PROBLEM REQUIREMENTS:
Transcribe the listing below from its opening line up to and including the line that contains "XXII. EPBC (183, 568)"; reproduce nothing else.

INFORMATION SUPPLIED:
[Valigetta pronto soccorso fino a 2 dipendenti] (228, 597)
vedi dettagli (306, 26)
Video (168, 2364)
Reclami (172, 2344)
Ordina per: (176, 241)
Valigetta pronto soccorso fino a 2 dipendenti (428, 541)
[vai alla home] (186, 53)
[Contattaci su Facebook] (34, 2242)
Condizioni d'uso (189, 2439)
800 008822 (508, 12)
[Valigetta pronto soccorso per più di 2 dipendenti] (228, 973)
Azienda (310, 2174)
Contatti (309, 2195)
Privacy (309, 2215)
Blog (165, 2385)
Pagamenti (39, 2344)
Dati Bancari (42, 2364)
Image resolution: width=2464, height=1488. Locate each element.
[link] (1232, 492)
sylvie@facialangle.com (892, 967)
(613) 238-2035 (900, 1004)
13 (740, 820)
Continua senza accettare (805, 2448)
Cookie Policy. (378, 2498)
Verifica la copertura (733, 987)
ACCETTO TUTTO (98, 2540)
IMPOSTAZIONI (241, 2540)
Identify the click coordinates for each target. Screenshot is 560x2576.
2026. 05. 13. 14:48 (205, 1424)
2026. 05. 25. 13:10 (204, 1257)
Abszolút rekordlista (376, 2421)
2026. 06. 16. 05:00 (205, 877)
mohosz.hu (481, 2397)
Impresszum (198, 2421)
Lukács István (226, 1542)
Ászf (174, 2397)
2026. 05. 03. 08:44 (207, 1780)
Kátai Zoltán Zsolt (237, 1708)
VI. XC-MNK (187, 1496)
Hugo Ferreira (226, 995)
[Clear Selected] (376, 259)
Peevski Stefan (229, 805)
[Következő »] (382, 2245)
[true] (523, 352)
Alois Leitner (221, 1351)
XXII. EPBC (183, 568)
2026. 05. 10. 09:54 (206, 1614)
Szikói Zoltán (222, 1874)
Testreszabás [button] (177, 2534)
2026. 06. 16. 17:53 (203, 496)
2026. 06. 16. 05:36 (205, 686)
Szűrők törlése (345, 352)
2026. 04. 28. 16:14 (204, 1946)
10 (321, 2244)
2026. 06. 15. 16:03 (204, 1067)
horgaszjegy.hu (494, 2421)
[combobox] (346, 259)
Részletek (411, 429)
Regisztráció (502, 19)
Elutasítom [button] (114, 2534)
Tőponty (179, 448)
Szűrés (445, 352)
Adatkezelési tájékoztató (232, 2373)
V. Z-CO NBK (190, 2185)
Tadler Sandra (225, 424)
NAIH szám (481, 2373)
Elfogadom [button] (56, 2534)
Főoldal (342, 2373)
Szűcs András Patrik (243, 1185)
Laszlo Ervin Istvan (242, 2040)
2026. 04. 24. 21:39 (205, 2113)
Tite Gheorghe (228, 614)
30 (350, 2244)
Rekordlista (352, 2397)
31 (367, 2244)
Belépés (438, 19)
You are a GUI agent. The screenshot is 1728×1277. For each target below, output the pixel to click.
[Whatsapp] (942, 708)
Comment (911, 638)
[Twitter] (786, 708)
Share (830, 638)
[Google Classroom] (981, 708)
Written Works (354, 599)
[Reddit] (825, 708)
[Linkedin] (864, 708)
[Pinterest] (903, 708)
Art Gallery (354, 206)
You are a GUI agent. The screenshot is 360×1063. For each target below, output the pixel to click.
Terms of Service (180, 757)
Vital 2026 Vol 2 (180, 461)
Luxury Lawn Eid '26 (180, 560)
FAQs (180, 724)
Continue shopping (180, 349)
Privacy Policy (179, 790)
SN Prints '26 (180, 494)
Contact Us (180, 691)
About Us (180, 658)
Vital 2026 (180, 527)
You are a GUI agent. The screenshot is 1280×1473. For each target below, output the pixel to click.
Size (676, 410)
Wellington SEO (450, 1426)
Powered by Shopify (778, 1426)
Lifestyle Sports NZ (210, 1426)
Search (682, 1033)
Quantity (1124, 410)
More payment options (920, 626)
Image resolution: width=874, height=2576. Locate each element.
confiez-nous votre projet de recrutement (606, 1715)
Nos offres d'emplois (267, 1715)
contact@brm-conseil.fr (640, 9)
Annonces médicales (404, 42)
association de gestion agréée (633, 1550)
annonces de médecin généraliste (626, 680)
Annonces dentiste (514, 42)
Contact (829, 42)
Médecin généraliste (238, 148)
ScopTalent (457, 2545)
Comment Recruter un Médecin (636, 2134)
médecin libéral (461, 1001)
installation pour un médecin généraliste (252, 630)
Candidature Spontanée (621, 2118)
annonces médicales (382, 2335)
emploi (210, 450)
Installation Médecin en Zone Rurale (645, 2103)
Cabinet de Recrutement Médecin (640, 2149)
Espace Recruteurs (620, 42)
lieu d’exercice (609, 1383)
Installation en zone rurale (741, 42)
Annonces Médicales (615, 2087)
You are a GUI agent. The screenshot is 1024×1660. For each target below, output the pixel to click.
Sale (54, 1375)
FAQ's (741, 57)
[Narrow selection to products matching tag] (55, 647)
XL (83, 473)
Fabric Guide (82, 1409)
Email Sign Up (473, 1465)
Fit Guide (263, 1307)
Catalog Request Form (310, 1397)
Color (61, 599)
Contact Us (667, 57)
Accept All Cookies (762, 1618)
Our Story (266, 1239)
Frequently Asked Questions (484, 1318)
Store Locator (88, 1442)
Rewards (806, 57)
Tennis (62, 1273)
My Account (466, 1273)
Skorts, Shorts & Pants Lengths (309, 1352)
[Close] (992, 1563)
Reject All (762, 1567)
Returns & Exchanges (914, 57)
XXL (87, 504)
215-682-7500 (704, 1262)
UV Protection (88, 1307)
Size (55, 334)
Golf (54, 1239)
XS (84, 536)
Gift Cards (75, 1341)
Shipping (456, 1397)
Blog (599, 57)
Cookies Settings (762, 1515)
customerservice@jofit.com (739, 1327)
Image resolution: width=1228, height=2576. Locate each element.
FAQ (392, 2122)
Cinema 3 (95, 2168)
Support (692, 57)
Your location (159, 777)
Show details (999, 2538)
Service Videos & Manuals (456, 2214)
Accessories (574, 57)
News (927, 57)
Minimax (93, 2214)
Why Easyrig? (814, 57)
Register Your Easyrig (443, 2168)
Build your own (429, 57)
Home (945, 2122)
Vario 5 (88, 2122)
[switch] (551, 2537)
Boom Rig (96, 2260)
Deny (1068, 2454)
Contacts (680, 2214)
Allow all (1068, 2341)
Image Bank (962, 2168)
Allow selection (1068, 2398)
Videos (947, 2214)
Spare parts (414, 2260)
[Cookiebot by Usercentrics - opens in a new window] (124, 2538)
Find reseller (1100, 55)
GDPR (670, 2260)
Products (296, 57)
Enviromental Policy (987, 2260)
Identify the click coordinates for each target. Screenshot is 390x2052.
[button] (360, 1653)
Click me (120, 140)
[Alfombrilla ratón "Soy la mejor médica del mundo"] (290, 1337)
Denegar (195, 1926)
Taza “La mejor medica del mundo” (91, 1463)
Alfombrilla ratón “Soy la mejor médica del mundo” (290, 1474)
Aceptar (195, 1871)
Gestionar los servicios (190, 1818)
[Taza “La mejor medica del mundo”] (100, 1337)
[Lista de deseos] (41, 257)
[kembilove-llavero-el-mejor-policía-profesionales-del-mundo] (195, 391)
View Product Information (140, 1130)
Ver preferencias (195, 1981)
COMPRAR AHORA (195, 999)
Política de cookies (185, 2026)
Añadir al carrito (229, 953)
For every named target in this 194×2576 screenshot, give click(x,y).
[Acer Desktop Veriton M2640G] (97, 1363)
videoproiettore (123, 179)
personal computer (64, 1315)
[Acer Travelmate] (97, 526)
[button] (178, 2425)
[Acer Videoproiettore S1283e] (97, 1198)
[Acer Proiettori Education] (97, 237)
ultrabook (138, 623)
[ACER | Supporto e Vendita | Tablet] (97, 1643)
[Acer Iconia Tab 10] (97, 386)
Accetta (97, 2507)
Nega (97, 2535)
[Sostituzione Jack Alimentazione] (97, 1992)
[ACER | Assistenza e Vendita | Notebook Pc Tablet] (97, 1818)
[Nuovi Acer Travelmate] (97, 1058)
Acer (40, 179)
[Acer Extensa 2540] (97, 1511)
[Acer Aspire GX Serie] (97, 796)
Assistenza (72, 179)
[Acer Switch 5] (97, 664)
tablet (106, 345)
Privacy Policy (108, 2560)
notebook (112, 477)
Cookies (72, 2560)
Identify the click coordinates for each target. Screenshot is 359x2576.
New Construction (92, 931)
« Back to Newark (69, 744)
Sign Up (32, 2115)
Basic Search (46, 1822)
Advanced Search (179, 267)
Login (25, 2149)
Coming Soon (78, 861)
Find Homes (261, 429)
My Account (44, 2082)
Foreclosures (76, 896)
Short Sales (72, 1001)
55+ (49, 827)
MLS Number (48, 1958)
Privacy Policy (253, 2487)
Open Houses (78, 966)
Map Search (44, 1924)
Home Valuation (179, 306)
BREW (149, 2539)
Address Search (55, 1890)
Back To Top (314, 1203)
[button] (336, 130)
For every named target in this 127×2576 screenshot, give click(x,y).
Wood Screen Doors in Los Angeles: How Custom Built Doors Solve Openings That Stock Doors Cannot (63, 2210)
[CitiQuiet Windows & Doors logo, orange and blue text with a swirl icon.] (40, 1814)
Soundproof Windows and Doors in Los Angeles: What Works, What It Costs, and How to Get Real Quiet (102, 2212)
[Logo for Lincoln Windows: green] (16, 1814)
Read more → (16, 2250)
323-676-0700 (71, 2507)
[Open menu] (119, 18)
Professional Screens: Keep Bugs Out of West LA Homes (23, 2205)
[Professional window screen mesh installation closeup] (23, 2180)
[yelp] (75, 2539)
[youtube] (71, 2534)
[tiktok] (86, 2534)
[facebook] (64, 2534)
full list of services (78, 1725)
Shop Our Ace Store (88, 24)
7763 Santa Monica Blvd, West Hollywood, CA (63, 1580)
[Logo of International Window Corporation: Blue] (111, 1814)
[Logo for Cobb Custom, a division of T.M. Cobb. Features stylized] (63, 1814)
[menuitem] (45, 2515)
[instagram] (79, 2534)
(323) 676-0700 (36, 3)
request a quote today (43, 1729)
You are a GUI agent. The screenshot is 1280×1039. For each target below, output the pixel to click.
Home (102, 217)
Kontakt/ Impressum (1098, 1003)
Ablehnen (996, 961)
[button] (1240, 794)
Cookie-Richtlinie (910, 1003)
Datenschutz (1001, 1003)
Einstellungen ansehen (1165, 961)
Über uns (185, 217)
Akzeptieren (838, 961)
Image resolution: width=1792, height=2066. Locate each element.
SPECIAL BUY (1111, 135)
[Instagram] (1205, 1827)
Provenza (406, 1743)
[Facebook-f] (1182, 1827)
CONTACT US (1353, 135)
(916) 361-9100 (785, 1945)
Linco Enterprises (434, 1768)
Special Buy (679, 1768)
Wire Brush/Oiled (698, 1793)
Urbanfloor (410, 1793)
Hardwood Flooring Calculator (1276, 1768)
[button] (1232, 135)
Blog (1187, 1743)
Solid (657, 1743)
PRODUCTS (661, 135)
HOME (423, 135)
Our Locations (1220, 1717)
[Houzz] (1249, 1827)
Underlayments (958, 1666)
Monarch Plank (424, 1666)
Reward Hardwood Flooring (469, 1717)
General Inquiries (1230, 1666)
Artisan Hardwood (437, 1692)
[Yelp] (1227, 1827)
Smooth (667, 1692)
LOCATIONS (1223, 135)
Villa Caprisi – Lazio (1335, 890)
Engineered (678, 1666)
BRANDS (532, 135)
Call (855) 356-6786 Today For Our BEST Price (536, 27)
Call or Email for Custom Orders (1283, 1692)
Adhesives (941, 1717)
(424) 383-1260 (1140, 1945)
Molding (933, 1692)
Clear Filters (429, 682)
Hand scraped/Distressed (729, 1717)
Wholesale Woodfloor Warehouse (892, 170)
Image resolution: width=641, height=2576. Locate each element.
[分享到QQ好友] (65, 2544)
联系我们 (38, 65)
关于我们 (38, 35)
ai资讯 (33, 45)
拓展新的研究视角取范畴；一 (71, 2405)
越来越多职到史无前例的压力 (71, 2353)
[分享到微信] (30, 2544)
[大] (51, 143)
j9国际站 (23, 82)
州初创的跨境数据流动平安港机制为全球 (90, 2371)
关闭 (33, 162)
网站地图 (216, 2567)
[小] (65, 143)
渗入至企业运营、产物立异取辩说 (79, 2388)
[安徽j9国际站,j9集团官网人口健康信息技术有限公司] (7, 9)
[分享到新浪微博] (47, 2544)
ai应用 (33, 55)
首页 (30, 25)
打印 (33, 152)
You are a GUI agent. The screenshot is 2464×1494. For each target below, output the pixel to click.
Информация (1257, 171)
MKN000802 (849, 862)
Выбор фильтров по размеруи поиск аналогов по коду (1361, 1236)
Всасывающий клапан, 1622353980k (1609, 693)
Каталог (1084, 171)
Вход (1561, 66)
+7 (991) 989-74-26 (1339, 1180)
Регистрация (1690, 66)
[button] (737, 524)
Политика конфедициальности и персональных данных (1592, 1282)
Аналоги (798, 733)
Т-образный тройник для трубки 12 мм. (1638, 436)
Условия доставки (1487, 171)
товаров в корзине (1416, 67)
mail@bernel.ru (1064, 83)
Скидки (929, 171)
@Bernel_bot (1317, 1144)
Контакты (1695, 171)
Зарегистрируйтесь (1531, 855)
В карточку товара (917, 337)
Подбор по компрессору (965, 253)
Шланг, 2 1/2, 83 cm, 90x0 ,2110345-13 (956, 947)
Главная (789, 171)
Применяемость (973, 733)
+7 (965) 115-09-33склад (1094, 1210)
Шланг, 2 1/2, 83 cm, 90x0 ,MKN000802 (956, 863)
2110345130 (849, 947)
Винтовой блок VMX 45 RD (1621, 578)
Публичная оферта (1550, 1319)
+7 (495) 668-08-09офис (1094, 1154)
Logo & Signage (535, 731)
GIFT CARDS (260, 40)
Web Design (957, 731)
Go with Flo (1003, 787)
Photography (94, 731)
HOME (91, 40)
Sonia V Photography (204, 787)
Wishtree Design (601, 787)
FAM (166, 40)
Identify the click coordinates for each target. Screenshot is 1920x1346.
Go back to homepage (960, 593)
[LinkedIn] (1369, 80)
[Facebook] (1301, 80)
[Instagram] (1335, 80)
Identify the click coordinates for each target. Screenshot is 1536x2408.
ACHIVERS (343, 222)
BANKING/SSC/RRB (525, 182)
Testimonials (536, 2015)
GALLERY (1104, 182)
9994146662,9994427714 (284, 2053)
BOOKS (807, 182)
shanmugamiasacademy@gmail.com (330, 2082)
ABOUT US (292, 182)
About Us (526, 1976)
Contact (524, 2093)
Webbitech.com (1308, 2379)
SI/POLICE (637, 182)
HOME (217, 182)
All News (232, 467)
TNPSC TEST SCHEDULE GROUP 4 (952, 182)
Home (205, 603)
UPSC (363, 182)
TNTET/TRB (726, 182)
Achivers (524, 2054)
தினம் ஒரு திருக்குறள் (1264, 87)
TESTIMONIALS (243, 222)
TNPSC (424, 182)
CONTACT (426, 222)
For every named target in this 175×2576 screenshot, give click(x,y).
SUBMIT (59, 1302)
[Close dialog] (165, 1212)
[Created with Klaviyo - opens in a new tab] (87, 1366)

TASK OUTPUT:
[Valigetta pronto soccorso fino a 2 dipendenti] (228, 597)
vedi dettagli (306, 26)
Video (168, 2364)
Reclami (172, 2344)
Ordina per: (176, 241)
Valigetta pronto soccorso fino a 2 dipendenti (428, 541)
[vai alla home] (186, 53)
[Contattaci su Facebook] (34, 2242)
Condizioni d'uso (189, 2439)
800 008822 (508, 12)
[Valigetta pronto soccorso per più di 2 dipendenti] (228, 973)
Azienda (310, 2174)
Contatti (309, 2195)
Privacy (309, 2215)
Blog (165, 2385)
Pagamenti (39, 2344)
Dati Bancari (42, 2364)
Image resolution: width=2464, height=1488. Locate each element.
[link] (1232, 492)
sylvie@facialangle.com (892, 967)
(613) 238-2035 (900, 1004)
13 (740, 820)
Continua senza accettare (805, 2448)
Cookie Policy. (378, 2498)
Verifica la copertura (733, 987)
ACCETTO TUTTO (98, 2540)
IMPOSTAZIONI (241, 2540)
Identify the click coordinates for each target. Screenshot is 560x2576.
2026. 05. 13. 14:48 (205, 1424)
2026. 05. 25. 13:10 (204, 1257)
Abszolút rekordlista (376, 2421)
2026. 06. 16. 05:00 (205, 877)
mohosz.hu (481, 2397)
Impresszum (198, 2421)
Lukács István (226, 1542)
Ászf (174, 2397)
2026. 05. 03. 08:44 (207, 1780)
Kátai Zoltán Zsolt (237, 1708)
VI. XC-MNK (187, 1496)
Hugo Ferreira (226, 995)
[Clear Selected] (376, 259)
Peevski Stefan (229, 805)
[Következő »] (382, 2245)
[true] (523, 352)
Alois Leitner (221, 1351)
XXII. EPBC (183, 568)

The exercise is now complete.